School bus electrification has been gaining steam all across the United States. School districts are leaving traditional diesel buses for cleaner and more efficient ones. With numerous programs available, the transition to electric buses is becoming easier for schools — they can more easily replace their entire fleet. One of the leading providers of fleet electrification-as-a-service, Highland Electric Fleet, has teamed up with Peak to Peak Charter School, a leading charter school in the Boulder Valley School District, to launch a fleet of electric buses to serve the students attending the school.
To commemorate the occasion, Colorado Governor Jared Polis spoke at the official launch event to recognize Colorado’s first all-electric school bus fleet. Governor Polis recently enacted SB 193, allocating $65 million for electric school buses in the state and accelerating the transition to cleaner, healthier transportation for Colorado’s students, drivers, and communities.
Colorado’s clean energy future, better air quality, and increased savings for Colorado schools,” said Governor Polis. “More and more schools are transitioning to electric buses to reduce costs so that money that would have gone to diesel fuel can instead go to better teacher pay and smaller class size.”

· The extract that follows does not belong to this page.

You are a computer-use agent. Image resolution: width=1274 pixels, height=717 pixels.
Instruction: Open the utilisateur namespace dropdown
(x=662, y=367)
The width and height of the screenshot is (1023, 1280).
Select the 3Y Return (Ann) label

Peak to Peak Charter School, with the help of Highland, found an affordable solution to provide transportation for student athletics and activities. Utilizing Highlands simple program, the school receives full-service fleet electrification that includes financing and comprehensive services for a fixed annual fee over 10 years with an option for a 5-year extension. By using this program, Peak to Peak can avoid the costly upfront cost of purchasing electric buses (typically $350,000 each) and provide clean, reliable, safe transportation for its students at a manageable price.
“Without the expertise of Highland Electric Fleets, Peak to Peak would not have been able to build an electric bus fleet from the ground up,” said Sam Todd, Executive Director of Operations at Peak to Peak Charter School. “Their knowledge of this new electric bus frontier and available grants make the program affordable. It is a dream come true for our school and our students.”

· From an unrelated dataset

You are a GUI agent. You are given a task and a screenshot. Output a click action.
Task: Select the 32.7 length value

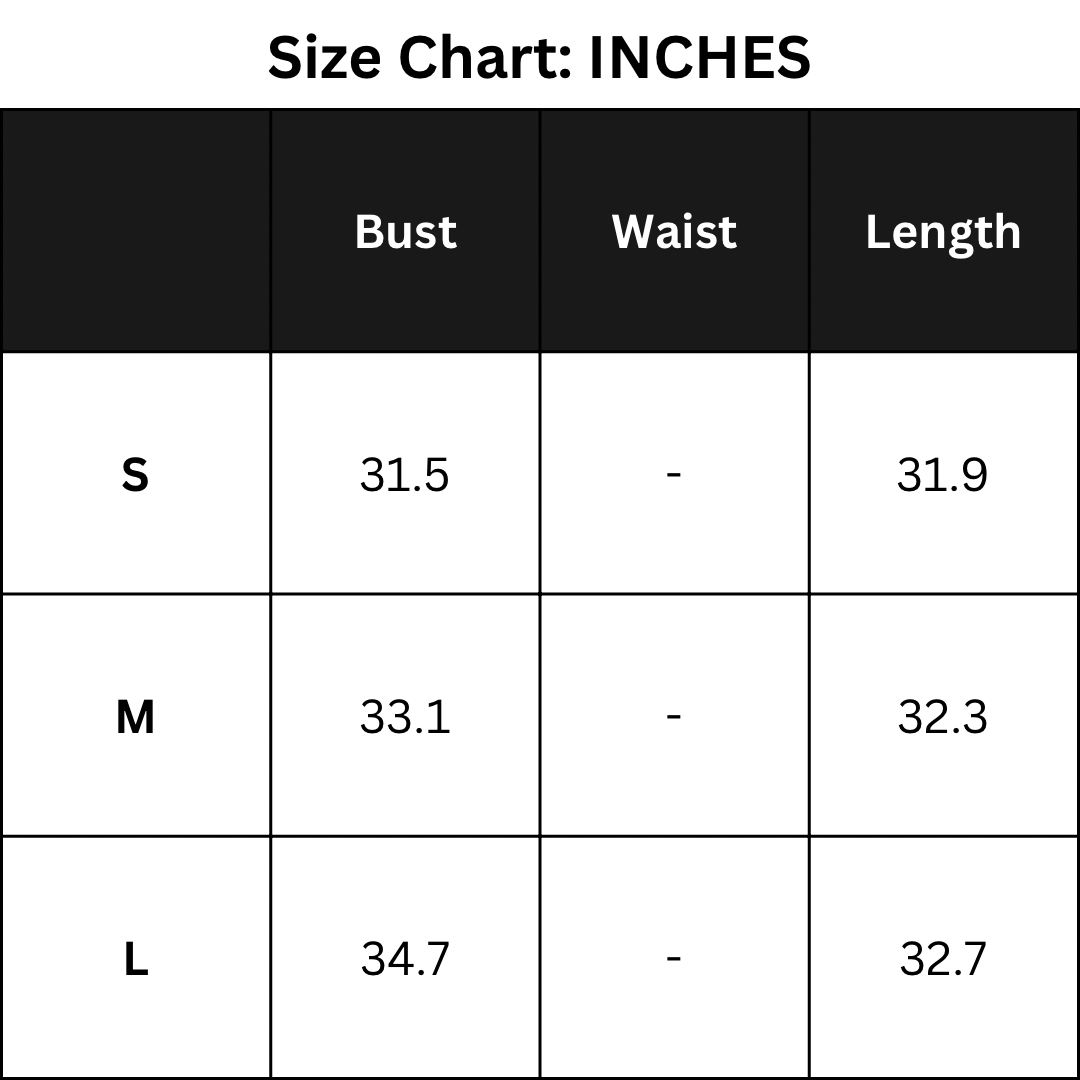tap(943, 959)
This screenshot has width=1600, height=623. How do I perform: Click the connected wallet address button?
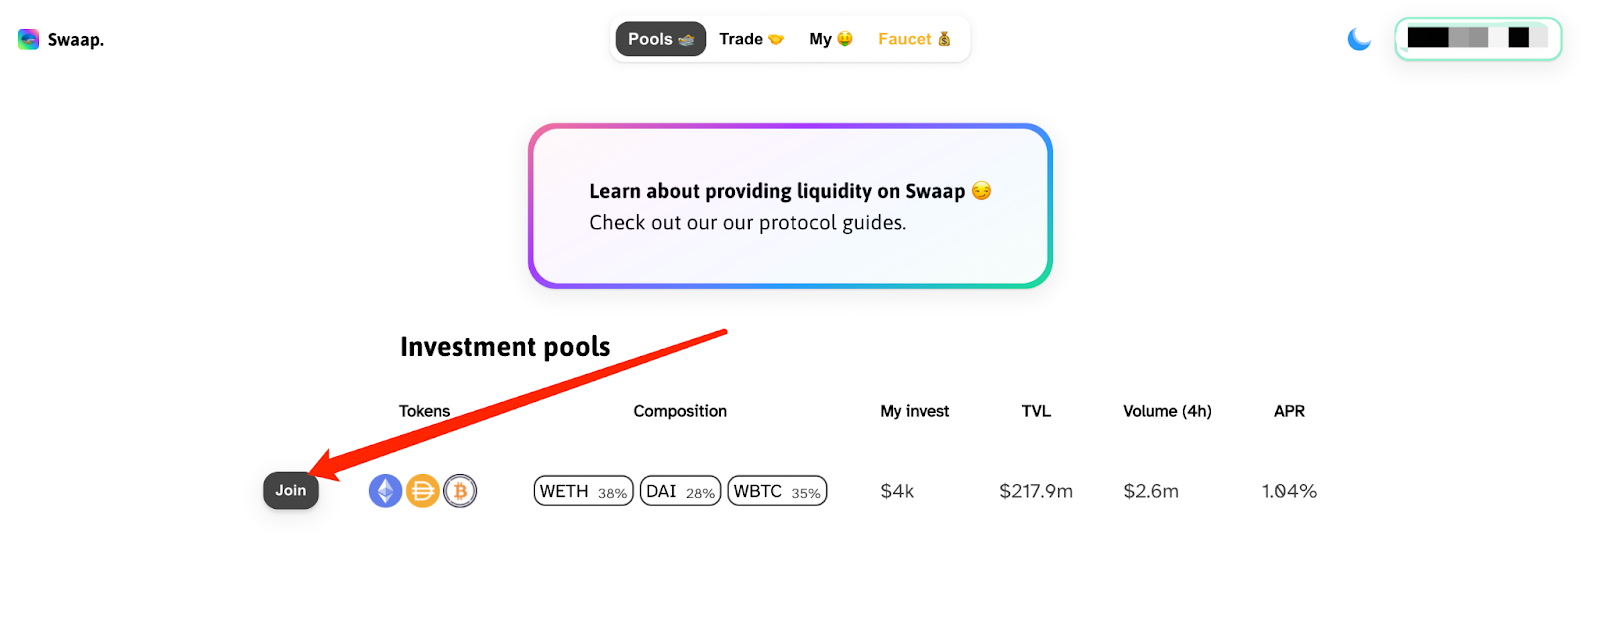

Highland has partnered with McCandless Truck Center to provide IC and Collins/Lightning electric buses and will manage the electric vehicle (EV) charging stations and infrastructure installed over the past summer on the Peak to Peak campus. The training for the new bus drivers, maintenance, and charging will be handled by Highland as part of a full-service agreement with the school.
“Delivering a first-of-its-kind project in the state of Colorado through our innovative public-private partnership makes clean and reliable electric school buses available for less than a diesel bus fleet,” said Richard DiMatteo, EVP of Highland and head of the company’s second headquarters in Denver. “As the largest all-electric school bus fleet in the state, we now have clear proof that electrification is not a future pipe dream but the smarter, more affordable option today. With high fuel prices and maintenance costs for diesel buses, now is the best time to upgrade, providing Colorado residents with the air quality the state deserves.”

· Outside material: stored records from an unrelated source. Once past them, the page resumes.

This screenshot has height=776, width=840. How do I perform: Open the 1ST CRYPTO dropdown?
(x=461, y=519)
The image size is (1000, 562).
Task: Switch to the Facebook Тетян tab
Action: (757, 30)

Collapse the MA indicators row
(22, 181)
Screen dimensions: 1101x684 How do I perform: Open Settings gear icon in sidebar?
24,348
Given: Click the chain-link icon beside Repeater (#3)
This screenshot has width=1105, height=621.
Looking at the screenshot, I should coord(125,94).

Before 2020, Peak to Peak Charter School would use Boulder Valley School District (BVSD) buses when they needed to transport students for field trips, athletics, and extracurricular activities. One issue that arose was a bus driver shortage during the pandemic which forced Boulder Valley School District to make difficult decisions on bus and personnel available to transport Peak to Peak’s students. Peak to Peak could no longer rent buses, so the district needed to find an affordable solution. They needed to ensure consistent and reliable transportation and couldn’t undertake a complex infrastructure project on their own.
“Highland managed the entire project, remained within our budget, and provided the needed infrastructure and the electric buses,” said Todd. “This fall, we are pleased to provide this new opportunity for our students and families. It will make our extracurricular programming more accessible to a broad range of students. In addition, we can now be less dependent on our parent/guardian community for extracurricular transportation.”